Official acknowledgments from the U.S. government or military about the role of cyber capabilities in this level of detail are rare, but this disclosure was not wholly surprising. Cyber-enabled disruption has become standard practice in sophisticated military operations. In a recent Stimson Center commentary, I reflected on a similar acknowledgement concerning the capture of Venezuelan President Nicolás Maduro, as well as the fact that there was already some speculation in January about the potential for the U.S. to use its cyber capabilities in Iran.

What is significant is not just what cyber capabilities did in this operation but also what their open acknowledgment signals. The U.S. is no longer treating cyber as a covert adjunct to kinetic military force; it is being normalized as a visible and legitimate instrument of warfare. That normalization carries consequences: for deterrence, for accountability, and for escalation dynamics, including how adversaries will adapt.

Implications of the Iran Conflict for South Korea

By J. James Kim, Korea Program Director

In the immediate aftermath of the U.S. and Israel’s attack on Iran, South Korean presidential spokesperson released a press notice stating that President Lee Jae Myung ordered a full review of possible repercussions for South Korea and related countermeasures while prioritizing the safety of Korean nationals in the region. The two most immediate concerns for the South Korean authorities the safety of South Korean nationals in the region and the impact on its energy price and the broader economy.  

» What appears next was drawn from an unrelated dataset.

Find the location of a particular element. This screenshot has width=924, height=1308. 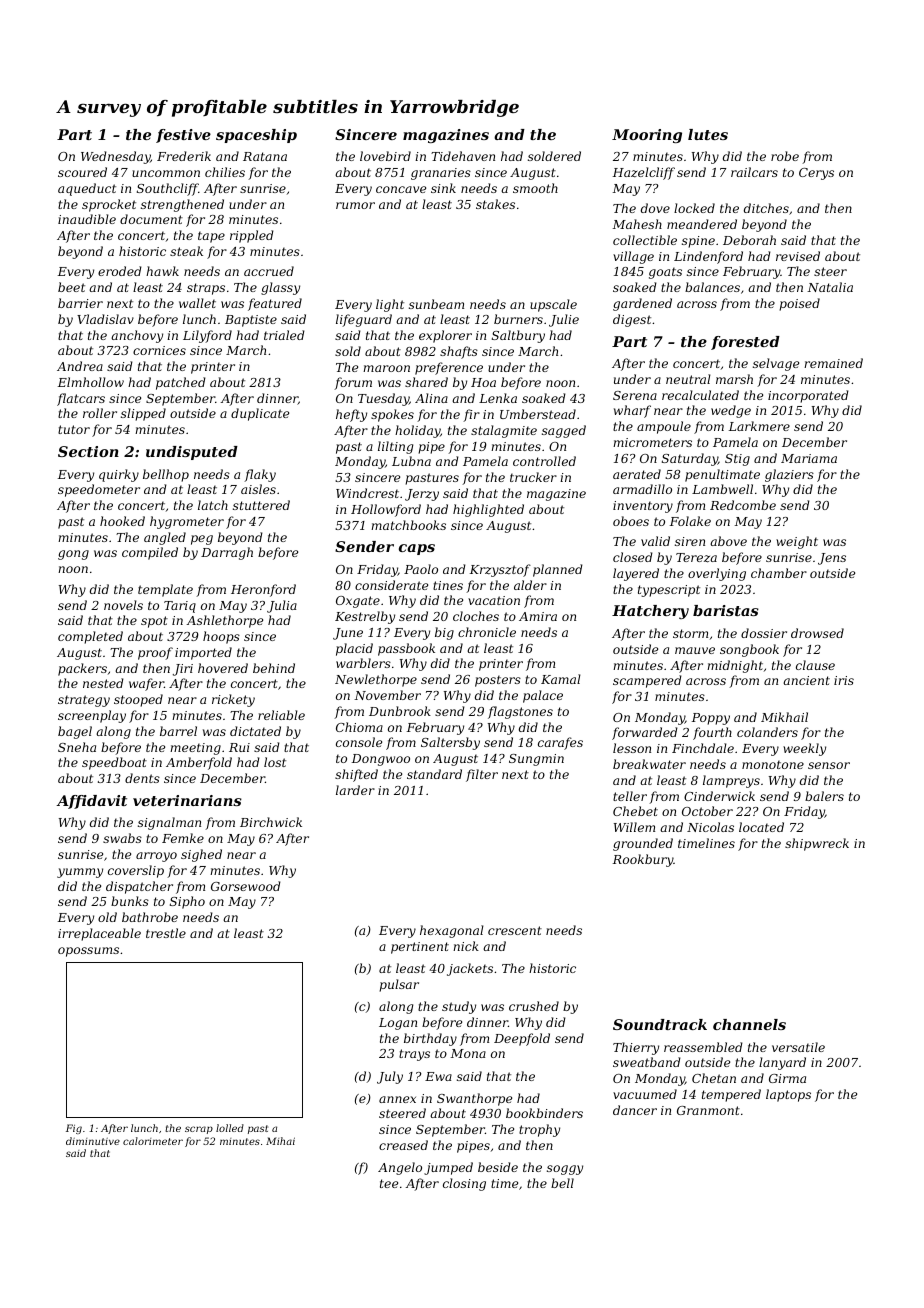

selvage is located at coordinates (776, 364).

According to the latest statistic from the Overseas Korean Agency, there were approximately 17,823 South Korean nationals residing in the Middle East in 2025, most of whom (17,233) were there on temporary visa and an additional 368 students studying in the region. The statistic on travelers from South Korea is not readily available but some estimates show that about 295,000 South Koreans visited the region in 2025.  

Second impact, which is likely to be more consequential for the South Korean economy can come from a constrained energy supply. South Korea imports almost all of its crude oil and natural gas from abroad with nearly 70% of crude and up to 30% of natural gas coming from the region. A quick review of the South Korean trade data shows that countries like Saudi Arabia, Kuwait, Iraq, Qatar, and UAE are important sources of crude while Oman and Qatar are crucial sources of natural gas.  

Figure 1. South Korean Import of Crude and Natural Gas from Gulf States, 2021-25 

According to the International Energy Agency (IEA), crude oil and natural gas account for over 56% of South Korea’s total energy mix, with oil taking up nearly 37% of total energy supply and natural gas 20%.  For power generation, 25% of electricity is produced from natural gas. 51% of crude is used to heat and cool buildings, run lights, devices and appliances, and power vehicles, machines and factories; a large portion is also refined and exported. The good news is that South Korea maintains nine strategic stockpiling bases, which currently hold over 100 million barrels of crude. With regards to LNG, South Korea has approximately 52 days worth of annual demand in storage as well. What this means is that as long as the conflict does not have a prolonged impact on the movement of cargoes across the Strait or Hormuz, South Korea will manage. But if the conflict drags on for a prolonged period with Strait of Hormuz being inaccessible to international shipping, there is likely to be a noticeable impact on South Korea’s ability to not only keep its lights on but also manufacture and export products as part of the global supply chain.